**Text excerpt**
◆ ◆ ◆ ◆ ◆
American real estate investment firm

Annaly Capital Management, Inc. is one of the largest mortgage real estate investment trusts. It is organized in Maryland with its principal office in New York City.

The company borrows money, primarily via short term repurchase agreements, and reinvests the proceeds in asset-backed securities. As of December 31, 2023, 88% of the company's assets were mortgage-backed securities issued by either Fannie Mae or Freddie Mac. The company generates profits from the net interest spread between the interest earned from its assets and its borrowing costs, which is amplified from the use of leverage. As of December 31, 2019, the company had a GAAP leverage ratio of 6.8:1.

As of December 31, 2023, the weighted average days to maturity of its repurchase agreements was 44 days.

The company is ranked 857th on the Fortune 1000.

The company is named after Annaly, Ireland, which was ruled by the ancestors of the company's founder.

==History==
Annaly Capital Management was founded in 1997 by Michael A.J. Farrell (1951-2012) and Wellington Denahan. Mike Farrell spent 26 years working for investment banks including E.F. Hutton & Co., Morgan Stanley, and Merrill Lynch.

In 2004, the company acquired Fixed Income Discount Advisory, an investment adviser, for $40.5 million in stock.

In October 2012, co-founder Wellington Denahan became CEO after Michael Farrell was diagnosed with cancer; Farrell died that month.

In 2013, the company acquired CreXus Investment for $996 million.

Effective September 30, 2015, Kevin Keyes was named CEO of the company.

In 2016, the company acquired Hatteras Financial for $1.5 billion in cash and stock.

In 2017, the company sold its Pingora servicing subsidiary.

In March 2020, David L. Finkelstein was named Chief Executive Officer and a member of the Board.
◆ ◆ ◆ ◆ ◆
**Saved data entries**
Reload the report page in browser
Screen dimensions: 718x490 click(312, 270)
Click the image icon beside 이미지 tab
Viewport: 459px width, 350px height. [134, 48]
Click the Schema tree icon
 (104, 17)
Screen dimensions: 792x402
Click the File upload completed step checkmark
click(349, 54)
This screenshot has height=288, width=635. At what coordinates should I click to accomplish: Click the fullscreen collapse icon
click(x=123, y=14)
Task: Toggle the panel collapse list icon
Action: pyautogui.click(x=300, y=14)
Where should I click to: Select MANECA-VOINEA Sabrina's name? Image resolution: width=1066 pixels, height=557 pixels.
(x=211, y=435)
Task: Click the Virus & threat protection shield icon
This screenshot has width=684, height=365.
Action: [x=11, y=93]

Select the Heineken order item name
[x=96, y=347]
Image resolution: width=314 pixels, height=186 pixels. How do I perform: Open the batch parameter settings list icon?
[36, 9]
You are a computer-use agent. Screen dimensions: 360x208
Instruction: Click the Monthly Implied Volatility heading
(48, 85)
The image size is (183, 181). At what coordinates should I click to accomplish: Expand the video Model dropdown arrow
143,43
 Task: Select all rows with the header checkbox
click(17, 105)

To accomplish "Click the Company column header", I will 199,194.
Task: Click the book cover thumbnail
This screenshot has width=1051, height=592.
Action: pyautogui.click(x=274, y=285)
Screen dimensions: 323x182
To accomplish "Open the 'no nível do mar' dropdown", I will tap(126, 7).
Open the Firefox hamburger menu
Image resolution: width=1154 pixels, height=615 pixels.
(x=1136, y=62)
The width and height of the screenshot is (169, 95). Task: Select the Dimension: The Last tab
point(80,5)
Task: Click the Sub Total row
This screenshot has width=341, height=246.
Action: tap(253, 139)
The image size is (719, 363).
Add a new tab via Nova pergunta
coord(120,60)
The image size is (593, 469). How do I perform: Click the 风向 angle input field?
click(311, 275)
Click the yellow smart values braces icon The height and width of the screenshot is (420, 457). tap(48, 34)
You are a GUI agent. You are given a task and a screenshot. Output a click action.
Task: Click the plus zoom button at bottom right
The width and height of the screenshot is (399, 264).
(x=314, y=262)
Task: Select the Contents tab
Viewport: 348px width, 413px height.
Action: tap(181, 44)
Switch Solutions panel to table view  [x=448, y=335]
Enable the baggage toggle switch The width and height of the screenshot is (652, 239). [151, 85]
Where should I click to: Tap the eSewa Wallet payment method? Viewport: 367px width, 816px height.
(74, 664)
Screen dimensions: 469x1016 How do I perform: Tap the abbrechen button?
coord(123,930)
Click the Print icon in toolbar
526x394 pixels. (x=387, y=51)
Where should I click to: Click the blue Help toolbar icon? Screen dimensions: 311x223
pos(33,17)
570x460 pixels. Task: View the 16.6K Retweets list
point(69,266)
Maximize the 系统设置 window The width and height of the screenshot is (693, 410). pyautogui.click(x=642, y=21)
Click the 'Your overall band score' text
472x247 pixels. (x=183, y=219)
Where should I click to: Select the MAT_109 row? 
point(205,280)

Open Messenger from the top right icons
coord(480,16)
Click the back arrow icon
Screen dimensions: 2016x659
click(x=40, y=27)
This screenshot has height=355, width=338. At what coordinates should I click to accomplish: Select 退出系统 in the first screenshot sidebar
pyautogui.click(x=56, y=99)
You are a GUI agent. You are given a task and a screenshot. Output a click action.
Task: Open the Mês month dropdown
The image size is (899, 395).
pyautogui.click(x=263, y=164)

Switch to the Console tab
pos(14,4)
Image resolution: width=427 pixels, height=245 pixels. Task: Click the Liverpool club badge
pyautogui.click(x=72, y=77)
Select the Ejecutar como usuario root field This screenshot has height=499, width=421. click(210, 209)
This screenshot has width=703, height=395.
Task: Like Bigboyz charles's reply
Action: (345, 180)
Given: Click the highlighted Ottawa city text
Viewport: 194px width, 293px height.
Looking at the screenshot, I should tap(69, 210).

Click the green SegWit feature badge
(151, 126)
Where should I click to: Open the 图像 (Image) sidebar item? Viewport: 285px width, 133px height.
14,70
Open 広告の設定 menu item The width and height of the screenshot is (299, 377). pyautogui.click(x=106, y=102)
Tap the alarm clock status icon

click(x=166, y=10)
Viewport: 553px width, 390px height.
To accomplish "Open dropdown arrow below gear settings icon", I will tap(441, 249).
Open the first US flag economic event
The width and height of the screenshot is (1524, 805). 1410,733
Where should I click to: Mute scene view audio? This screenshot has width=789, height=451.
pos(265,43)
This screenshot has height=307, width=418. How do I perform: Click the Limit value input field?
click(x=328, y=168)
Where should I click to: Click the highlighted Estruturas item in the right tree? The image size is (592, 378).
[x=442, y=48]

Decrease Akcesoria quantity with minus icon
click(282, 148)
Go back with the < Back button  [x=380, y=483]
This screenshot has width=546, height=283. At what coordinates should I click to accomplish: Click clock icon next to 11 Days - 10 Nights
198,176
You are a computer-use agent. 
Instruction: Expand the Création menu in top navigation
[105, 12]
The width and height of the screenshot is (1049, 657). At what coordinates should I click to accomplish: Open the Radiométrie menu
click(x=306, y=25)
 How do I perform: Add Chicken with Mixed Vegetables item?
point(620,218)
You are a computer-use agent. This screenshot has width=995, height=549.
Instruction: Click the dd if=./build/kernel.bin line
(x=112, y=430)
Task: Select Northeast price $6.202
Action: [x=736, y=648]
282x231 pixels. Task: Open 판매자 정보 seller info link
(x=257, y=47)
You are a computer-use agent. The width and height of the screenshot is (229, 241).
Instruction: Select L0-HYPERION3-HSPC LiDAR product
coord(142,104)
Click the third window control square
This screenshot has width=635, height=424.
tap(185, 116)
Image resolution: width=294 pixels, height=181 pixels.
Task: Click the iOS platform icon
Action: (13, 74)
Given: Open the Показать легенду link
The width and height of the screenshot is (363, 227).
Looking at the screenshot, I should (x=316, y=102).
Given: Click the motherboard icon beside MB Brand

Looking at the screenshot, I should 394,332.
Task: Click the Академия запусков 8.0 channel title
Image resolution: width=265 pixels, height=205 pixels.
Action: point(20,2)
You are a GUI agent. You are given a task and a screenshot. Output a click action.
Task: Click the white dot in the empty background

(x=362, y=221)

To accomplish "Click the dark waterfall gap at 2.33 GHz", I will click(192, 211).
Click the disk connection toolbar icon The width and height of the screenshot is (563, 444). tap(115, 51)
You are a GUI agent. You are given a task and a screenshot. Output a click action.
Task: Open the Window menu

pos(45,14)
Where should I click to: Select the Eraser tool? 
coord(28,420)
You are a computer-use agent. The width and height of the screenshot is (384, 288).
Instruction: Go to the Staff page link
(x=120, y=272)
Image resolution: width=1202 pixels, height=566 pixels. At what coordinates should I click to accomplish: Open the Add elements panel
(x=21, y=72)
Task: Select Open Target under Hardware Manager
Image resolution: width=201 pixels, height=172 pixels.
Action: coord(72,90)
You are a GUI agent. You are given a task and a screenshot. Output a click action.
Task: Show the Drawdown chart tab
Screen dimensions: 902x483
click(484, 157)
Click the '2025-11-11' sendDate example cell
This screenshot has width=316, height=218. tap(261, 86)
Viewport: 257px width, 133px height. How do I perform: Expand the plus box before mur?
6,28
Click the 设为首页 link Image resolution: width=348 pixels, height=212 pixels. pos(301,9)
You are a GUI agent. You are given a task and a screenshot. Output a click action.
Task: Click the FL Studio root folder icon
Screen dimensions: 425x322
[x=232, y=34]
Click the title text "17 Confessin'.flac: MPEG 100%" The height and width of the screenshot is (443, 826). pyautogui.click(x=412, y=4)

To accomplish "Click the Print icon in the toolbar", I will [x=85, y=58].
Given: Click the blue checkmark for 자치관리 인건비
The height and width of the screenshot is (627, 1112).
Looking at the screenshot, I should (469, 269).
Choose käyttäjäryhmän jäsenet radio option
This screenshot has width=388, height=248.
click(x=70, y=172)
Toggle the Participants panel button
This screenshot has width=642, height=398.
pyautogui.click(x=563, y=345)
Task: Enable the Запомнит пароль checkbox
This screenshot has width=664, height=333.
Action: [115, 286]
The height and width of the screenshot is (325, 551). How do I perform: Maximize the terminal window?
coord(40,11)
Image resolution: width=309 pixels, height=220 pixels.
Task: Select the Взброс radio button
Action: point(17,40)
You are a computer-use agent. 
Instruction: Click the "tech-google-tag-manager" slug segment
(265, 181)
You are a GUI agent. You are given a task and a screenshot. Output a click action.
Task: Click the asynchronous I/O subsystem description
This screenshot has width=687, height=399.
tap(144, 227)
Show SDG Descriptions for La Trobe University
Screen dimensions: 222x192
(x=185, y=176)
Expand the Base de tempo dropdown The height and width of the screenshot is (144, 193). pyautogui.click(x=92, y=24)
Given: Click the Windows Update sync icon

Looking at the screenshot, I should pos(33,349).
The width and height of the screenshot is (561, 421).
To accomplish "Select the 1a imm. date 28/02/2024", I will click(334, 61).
◆ ◆ ◆ ◆ ◆
**What to produce**
Please answer from the text on Annaly Capital Management: what price did the company pay to acquire CreXus Investment?

**Task solution**
$996 million.